● EXERCISE DATA
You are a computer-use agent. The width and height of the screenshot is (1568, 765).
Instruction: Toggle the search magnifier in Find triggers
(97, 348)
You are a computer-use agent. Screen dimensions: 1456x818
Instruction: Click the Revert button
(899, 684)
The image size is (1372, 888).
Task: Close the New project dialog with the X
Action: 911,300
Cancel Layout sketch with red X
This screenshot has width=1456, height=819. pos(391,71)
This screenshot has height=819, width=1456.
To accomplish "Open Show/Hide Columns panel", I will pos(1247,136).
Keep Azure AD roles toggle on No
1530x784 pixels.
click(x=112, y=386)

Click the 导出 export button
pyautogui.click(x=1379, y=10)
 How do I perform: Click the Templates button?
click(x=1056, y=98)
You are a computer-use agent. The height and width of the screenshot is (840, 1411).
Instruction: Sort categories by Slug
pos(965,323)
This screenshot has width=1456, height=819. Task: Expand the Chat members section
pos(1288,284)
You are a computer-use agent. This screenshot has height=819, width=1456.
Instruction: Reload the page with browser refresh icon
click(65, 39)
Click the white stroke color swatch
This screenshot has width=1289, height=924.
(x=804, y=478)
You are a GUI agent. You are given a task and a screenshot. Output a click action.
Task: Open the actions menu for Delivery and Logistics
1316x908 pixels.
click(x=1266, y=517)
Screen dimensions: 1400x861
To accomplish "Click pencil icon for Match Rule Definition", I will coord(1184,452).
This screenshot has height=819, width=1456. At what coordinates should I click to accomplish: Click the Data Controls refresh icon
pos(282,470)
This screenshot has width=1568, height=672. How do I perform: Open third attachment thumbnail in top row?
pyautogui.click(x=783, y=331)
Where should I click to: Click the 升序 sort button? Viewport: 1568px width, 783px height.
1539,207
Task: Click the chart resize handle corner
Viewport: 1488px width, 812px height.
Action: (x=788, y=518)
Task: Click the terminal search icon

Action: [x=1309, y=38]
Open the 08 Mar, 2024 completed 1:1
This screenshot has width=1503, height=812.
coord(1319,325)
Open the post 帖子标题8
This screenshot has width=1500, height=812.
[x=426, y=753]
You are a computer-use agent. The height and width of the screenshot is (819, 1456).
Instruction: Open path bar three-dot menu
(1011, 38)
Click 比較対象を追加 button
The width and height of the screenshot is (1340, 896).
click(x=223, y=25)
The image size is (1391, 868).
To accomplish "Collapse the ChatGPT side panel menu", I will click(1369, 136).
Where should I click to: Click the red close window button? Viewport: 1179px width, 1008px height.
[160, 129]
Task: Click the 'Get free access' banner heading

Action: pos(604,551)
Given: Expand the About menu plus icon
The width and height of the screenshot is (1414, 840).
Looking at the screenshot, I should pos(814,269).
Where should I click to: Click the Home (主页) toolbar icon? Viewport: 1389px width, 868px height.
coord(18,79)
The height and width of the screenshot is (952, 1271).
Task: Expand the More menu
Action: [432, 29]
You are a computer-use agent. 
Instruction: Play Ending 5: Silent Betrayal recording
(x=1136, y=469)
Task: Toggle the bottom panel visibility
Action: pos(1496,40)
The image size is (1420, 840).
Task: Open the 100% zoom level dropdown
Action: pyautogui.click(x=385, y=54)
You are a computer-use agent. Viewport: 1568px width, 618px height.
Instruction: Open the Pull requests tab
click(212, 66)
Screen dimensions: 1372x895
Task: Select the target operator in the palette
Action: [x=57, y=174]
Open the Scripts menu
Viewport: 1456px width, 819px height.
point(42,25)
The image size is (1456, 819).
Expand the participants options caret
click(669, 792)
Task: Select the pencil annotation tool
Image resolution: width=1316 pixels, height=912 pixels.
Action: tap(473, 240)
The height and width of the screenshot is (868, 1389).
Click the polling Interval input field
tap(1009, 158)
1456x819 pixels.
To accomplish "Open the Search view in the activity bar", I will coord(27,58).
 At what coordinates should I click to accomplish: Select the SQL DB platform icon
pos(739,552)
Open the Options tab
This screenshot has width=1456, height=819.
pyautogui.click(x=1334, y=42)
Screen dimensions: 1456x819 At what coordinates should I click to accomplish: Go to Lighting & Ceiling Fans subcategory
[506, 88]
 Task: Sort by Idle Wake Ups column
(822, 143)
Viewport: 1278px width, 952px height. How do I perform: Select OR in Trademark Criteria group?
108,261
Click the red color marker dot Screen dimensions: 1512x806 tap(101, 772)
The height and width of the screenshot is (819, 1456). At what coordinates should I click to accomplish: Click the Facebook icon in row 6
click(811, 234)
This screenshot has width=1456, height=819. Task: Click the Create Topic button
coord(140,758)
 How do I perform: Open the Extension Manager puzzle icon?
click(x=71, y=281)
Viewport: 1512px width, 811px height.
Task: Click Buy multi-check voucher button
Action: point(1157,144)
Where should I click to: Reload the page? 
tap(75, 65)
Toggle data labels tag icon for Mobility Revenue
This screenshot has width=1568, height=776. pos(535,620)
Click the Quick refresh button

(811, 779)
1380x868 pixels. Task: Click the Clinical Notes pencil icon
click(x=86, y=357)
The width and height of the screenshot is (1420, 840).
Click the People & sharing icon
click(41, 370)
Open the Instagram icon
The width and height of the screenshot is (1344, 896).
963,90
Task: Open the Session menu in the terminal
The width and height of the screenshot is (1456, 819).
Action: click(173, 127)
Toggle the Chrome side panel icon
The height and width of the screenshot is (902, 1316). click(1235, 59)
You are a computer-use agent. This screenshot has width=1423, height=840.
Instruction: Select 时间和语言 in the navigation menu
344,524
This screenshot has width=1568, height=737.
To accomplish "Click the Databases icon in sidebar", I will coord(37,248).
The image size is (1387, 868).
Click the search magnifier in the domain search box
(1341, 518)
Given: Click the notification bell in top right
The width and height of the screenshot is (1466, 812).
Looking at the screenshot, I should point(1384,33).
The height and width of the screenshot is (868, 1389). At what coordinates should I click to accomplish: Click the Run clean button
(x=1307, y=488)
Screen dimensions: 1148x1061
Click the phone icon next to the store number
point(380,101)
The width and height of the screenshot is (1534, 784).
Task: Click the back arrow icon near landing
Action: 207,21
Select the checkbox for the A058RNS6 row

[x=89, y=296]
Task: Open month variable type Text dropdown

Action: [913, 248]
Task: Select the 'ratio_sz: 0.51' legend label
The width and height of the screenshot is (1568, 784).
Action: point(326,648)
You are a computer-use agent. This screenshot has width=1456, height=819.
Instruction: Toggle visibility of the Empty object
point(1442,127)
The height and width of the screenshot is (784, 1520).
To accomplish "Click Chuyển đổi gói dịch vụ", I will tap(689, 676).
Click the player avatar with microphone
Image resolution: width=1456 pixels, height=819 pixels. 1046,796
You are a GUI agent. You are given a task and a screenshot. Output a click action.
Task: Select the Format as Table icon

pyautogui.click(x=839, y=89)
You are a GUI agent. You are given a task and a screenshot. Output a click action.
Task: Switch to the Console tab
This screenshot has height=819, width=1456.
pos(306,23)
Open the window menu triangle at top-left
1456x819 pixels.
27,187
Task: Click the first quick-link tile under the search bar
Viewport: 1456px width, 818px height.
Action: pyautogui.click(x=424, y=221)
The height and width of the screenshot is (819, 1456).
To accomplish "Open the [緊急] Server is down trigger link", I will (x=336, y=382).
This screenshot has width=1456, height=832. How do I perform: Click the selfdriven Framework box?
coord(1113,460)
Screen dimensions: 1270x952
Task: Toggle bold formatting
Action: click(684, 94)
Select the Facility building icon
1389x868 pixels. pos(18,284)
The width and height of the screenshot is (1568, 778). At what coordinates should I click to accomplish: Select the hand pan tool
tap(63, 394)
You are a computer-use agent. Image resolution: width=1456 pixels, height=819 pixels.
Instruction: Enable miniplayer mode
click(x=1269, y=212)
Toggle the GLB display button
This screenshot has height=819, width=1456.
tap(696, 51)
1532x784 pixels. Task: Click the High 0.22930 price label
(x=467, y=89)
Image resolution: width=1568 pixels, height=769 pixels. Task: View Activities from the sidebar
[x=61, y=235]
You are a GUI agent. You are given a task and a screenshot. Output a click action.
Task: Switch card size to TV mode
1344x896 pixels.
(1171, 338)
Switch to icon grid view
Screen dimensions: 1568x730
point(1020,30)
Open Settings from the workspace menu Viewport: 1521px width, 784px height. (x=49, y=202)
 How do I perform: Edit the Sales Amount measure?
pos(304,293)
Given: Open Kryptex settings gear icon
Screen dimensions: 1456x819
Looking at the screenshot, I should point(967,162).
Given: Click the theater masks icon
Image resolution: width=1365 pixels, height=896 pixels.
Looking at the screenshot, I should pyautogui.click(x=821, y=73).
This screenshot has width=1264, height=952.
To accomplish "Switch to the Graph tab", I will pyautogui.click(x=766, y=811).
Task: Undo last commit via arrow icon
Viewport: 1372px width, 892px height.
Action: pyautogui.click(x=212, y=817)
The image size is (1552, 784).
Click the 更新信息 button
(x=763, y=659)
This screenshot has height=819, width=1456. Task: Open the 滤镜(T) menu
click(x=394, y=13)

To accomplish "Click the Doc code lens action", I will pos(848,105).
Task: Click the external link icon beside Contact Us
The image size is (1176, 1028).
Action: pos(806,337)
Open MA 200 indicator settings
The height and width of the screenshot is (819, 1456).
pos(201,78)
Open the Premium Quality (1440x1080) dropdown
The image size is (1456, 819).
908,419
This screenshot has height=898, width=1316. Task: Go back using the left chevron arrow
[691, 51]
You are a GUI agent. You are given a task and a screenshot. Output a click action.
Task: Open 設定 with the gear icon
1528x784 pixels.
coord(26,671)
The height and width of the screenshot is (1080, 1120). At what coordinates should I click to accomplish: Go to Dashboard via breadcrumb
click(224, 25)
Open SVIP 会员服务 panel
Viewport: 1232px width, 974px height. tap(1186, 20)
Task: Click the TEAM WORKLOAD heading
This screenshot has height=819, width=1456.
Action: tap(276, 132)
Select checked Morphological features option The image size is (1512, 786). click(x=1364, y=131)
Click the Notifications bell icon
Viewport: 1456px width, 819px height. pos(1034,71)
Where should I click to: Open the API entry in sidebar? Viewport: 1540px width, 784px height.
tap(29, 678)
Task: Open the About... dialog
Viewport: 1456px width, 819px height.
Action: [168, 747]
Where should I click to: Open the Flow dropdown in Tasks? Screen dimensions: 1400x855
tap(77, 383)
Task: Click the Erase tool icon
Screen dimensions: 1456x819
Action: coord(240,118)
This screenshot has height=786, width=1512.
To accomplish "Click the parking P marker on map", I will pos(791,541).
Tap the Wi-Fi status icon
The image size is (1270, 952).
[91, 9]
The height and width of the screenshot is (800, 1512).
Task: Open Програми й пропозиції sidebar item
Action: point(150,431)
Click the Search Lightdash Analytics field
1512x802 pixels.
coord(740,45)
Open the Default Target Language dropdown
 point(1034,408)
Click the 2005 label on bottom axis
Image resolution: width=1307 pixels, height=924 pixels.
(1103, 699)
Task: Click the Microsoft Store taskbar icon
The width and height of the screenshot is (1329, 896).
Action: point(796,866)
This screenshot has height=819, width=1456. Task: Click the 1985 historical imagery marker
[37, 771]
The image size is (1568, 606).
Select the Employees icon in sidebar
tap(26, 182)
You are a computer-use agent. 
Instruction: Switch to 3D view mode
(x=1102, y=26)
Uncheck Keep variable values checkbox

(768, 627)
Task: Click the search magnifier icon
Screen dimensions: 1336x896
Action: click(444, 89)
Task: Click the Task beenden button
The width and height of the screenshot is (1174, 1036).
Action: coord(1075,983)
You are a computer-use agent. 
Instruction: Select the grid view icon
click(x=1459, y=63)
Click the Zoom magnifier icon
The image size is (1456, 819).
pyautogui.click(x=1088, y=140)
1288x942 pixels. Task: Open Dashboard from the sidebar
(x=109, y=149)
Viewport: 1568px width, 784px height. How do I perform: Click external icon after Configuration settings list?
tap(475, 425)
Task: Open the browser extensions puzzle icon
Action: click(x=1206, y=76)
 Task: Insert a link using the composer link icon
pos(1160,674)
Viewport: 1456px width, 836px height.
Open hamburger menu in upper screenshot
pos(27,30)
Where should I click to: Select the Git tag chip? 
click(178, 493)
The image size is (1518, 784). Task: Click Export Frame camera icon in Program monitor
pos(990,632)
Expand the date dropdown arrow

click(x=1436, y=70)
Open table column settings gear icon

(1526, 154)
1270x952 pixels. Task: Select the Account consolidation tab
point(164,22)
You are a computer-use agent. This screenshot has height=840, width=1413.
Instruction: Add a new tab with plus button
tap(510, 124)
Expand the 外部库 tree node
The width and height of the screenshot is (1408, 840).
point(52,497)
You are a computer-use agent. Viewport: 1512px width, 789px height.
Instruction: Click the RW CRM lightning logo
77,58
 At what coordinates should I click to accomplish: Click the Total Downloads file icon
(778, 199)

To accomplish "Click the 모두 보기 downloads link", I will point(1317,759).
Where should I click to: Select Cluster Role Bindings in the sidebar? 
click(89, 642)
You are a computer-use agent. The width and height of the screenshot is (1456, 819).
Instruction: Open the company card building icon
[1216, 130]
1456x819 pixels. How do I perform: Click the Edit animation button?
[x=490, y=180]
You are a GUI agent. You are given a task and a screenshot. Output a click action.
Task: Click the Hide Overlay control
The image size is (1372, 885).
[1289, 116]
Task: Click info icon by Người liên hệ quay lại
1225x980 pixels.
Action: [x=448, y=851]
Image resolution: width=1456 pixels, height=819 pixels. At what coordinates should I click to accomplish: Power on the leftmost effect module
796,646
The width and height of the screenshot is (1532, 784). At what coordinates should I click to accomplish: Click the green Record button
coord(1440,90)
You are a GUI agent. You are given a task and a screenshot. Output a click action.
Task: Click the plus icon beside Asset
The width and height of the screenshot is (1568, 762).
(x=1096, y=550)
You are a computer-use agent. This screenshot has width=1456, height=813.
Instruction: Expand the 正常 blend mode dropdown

● WHAT THE EXERCISE ASKS
Bring together all lines of the entries above in which the string "color" occurs.

● COMPLETED TASK
Click the white stroke color swatch
Click the red color marker dot Screen dimensions: 1512x806 tap(101, 772)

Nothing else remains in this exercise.